Rewrite all of the data below as a Markdown table with the columns Row and Text. Put one line in each row and skip any blank lines.
═══ Provided data ═══
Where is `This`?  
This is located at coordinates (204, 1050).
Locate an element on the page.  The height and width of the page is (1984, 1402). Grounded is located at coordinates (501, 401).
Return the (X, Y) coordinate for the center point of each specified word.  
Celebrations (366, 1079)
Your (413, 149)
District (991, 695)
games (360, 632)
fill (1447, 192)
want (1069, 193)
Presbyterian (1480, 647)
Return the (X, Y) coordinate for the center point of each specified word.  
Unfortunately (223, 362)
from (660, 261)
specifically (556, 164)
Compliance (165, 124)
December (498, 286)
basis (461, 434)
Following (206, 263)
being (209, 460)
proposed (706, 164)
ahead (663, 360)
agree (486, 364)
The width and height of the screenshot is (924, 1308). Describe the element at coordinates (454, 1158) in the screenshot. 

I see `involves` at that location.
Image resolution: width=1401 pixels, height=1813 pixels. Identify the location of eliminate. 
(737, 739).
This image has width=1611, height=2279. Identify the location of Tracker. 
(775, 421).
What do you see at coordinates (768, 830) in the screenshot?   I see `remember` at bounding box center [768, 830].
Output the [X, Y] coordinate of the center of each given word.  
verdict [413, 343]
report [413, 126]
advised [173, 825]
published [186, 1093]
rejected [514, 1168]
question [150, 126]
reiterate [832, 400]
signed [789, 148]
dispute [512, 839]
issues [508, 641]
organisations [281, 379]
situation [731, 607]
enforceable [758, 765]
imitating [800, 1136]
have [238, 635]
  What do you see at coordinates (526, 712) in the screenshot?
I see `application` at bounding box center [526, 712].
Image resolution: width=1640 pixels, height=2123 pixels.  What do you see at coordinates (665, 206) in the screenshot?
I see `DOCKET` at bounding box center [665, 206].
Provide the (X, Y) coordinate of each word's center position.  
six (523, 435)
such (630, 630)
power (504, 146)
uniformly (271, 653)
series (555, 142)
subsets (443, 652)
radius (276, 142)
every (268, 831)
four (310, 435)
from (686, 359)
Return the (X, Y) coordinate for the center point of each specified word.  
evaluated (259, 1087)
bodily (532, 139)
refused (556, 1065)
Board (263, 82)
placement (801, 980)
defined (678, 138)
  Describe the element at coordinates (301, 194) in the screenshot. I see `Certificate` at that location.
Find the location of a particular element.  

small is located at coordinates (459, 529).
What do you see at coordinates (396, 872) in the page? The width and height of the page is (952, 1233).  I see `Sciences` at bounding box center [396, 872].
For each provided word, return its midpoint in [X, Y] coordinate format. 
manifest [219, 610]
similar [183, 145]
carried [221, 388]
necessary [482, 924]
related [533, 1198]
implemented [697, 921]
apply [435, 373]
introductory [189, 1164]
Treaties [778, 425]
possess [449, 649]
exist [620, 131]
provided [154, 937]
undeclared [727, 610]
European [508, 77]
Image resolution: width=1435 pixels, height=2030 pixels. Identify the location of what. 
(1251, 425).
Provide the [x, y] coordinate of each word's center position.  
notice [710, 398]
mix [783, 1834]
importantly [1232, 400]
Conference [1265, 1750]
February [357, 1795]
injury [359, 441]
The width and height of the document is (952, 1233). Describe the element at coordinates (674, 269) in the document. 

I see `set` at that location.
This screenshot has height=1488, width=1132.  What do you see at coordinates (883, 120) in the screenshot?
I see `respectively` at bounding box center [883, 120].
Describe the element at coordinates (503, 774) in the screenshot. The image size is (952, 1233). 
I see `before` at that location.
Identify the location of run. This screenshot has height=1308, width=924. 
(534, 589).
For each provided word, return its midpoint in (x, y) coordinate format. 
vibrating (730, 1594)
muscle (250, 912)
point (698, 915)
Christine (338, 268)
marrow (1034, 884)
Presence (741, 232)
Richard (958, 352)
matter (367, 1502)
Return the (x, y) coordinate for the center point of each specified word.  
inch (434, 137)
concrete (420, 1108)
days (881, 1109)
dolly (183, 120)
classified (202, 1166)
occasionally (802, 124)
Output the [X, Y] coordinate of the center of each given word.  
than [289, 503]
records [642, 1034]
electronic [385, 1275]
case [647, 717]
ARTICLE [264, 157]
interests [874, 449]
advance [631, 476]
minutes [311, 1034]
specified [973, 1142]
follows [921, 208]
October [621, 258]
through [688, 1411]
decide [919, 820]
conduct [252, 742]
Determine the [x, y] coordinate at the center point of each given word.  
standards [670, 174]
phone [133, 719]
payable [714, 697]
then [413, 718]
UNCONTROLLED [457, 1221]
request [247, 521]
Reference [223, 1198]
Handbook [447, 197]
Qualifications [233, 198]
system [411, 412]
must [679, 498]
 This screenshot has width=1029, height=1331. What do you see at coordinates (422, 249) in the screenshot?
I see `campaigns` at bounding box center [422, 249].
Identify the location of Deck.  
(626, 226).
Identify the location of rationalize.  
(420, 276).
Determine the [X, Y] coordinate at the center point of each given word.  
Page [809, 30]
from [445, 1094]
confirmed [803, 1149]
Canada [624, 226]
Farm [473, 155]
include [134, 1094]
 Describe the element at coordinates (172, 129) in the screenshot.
═══
(Response to this task):
| Row | Text |
|---|---|
| 1 | Where is `This`?   |
| 2 | This is located at coordinates (204, 1050). |
| 3 | Locate an element on the page.  The height and width of the page is (1984, 1402). Grounded is located at coordinates (501, 401). |
| 4 | Return the (X, Y) coordinate for the center point of each specified word.   |
| 5 | Celebrations (366, 1079) |
| 6 | Your (413, 149) |
| 7 | District (991, 695) |
| 8 | games (360, 632) |
| 9 | fill (1447, 192) |
| 10 | want (1069, 193) |
| 11 | Presbyterian (1480, 647) |
| 12 | Return the (X, Y) coordinate for the center point of each specified word.   |
| 13 | Unfortunately (223, 362) |
| 14 | from (660, 261) |
| 15 | specifically (556, 164) |
| 16 | Compliance (165, 124) |
| 17 | December (498, 286) |
| 18 | basis (461, 434) |
| 19 | Following (206, 263) |
| 20 | being (209, 460) |
| 21 | proposed (706, 164) |
| 22 | ahead (663, 360) |
| 23 | agree (486, 364) |
| 24 | The width and height of the screenshot is (924, 1308). Describe the element at coordinates (454, 1158) in the screenshot.  |
| 25 | I see `involves` at that location. |
| 26 | Image resolution: width=1401 pixels, height=1813 pixels. Identify the location of eliminate.  |
| 27 | (737, 739). |
| 28 | This image has width=1611, height=2279. Identify the location of Tracker.  |
| 29 | (775, 421). |
| 30 | What do you see at coordinates (768, 830) in the screenshot?   I see `remember` at bounding box center [768, 830]. |
| 31 | Output the [X, Y] coordinate of the center of each given word.   |
| 32 | verdict [413, 343] |
| 33 | report [413, 126] |
| 34 | advised [173, 825] |
| 35 | published [186, 1093] |
| 36 | rejected [514, 1168] |
| 37 | question [150, 126] |
| 38 | reiterate [832, 400] |
| 39 | signed [789, 148] |
| 40 | dispute [512, 839] |
| 41 | issues [508, 641] |
| 42 | organisations [281, 379] |
| 43 | situation [731, 607] |
| 44 | enforceable [758, 765] |
| 45 | imitating [800, 1136] |
| 46 | have [238, 635] |
| 47 |   What do you see at coordinates (526, 712) in the screenshot? |
| 48 | I see `application` at bounding box center [526, 712]. |
| 49 | Image resolution: width=1640 pixels, height=2123 pixels.  What do you see at coordinates (665, 206) in the screenshot? |
| 50 | I see `DOCKET` at bounding box center [665, 206]. |
| 51 | Provide the (X, Y) coordinate of each word's center position.   |
| 52 | six (523, 435) |
| 53 | such (630, 630) |
| 54 | power (504, 146) |
| 55 | uniformly (271, 653) |
| 56 | series (555, 142) |
| 57 | subsets (443, 652) |
| 58 | radius (276, 142) |
| 59 | every (268, 831) |
| 60 | four (310, 435) |
| 61 | from (686, 359) |
| 62 | Return the (X, Y) coordinate for the center point of each specified word.   |
| 63 | evaluated (259, 1087) |
| 64 | bodily (532, 139) |
| 65 | refused (556, 1065) |
| 66 | Board (263, 82) |
| 67 | placement (801, 980) |
| 68 | defined (678, 138) |
| 69 |   Describe the element at coordinates (301, 194) in the screenshot. I see `Certificate` at that location. |
| 70 | Find the location of a particular element.   |
| 71 | small is located at coordinates (459, 529). |
| 72 | What do you see at coordinates (396, 872) in the page? The width and height of the page is (952, 1233).  I see `Sciences` at bounding box center [396, 872]. |
| 73 | For each provided word, return its midpoint in [X, Y] coordinate format.  |
| 74 | manifest [219, 610] |
| 75 | similar [183, 145] |
| 76 | carried [221, 388] |
| 77 | necessary [482, 924] |
| 78 | related [533, 1198] |
| 79 | implemented [697, 921] |
| 80 | apply [435, 373] |
| 81 | introductory [189, 1164] |
| 82 | Treaties [778, 425] |
| 83 | possess [449, 649] |
| 84 | exist [620, 131] |
| 85 | provided [154, 937] |
| 86 | undeclared [727, 610] |
| 87 | European [508, 77] |
| 88 | Image resolution: width=1435 pixels, height=2030 pixels. Identify the location of what.  |
| 89 | (1251, 425). |
| 90 | Provide the [x, y] coordinate of each word's center position.   |
| 91 | notice [710, 398] |
| 92 | mix [783, 1834] |
| 93 | importantly [1232, 400] |
| 94 | Conference [1265, 1750] |
| 95 | February [357, 1795] |
| 96 | injury [359, 441] |
| 97 | The width and height of the document is (952, 1233). Describe the element at coordinates (674, 269) in the document.  |
| 98 | I see `set` at that location. |
| 99 | This screenshot has height=1488, width=1132.  What do you see at coordinates (883, 120) in the screenshot? |
| 100 | I see `respectively` at bounding box center [883, 120]. |
| 101 | Describe the element at coordinates (503, 774) in the screenshot. The image size is (952, 1233).  |
| 102 | I see `before` at that location. |
| 103 | Identify the location of run. This screenshot has height=1308, width=924.  |
| 104 | (534, 589). |
| 105 | For each provided word, return its midpoint in (x, y) coordinate format.  |
| 106 | vibrating (730, 1594) |
| 107 | muscle (250, 912) |
| 108 | point (698, 915) |
| 109 | Christine (338, 268) |
| 110 | marrow (1034, 884) |
| 111 | Presence (741, 232) |
| 112 | Richard (958, 352) |
| 113 | matter (367, 1502) |
| 114 | Return the (x, y) coordinate for the center point of each specified word.   |
| 115 | inch (434, 137) |
| 116 | concrete (420, 1108) |
| 117 | days (881, 1109) |
| 118 | dolly (183, 120) |
| 119 | classified (202, 1166) |
| 120 | occasionally (802, 124) |
| 121 | Output the [X, Y] coordinate of the center of each given word.   |
| 122 | than [289, 503] |
| 123 | records [642, 1034] |
| 124 | electronic [385, 1275] |
| 125 | case [647, 717] |
| 126 | ARTICLE [264, 157] |
| 127 | interests [874, 449] |
| 128 | advance [631, 476] |
| 129 | minutes [311, 1034] |
| 130 | specified [973, 1142] |
| 131 | follows [921, 208] |
| 132 | October [621, 258] |
| 133 | through [688, 1411] |
| 134 | decide [919, 820] |
| 135 | conduct [252, 742] |
| 136 | Determine the [x, y] coordinate at the center point of each given word.   |
| 137 | standards [670, 174] |
| 138 | phone [133, 719] |
| 139 | payable [714, 697] |
| 140 | then [413, 718] |
| 141 | UNCONTROLLED [457, 1221] |
| 142 | request [247, 521] |
| 143 | Reference [223, 1198] |
| 144 | Handbook [447, 197] |
| 145 | Qualifications [233, 198] |
| 146 | system [411, 412] |
| 147 | must [679, 498] |
| 148 |  This screenshot has width=1029, height=1331. What do you see at coordinates (422, 249) in the screenshot? |
| 149 | I see `campaigns` at bounding box center [422, 249]. |
| 150 | Identify the location of Deck.   |
| 151 | (626, 226). |
| 152 | Identify the location of rationalize.   |
| 153 | (420, 276). |
| 154 | Determine the [X, Y] coordinate at the center point of each given word.   |
| 155 | Page [809, 30] |
| 156 | from [445, 1094] |
| 157 | confirmed [803, 1149] |
| 158 | Canada [624, 226] |
| 159 | Farm [473, 155] |
| 160 | include [134, 1094] |
| 161 |  Describe the element at coordinates (172, 129) in the screenshot. |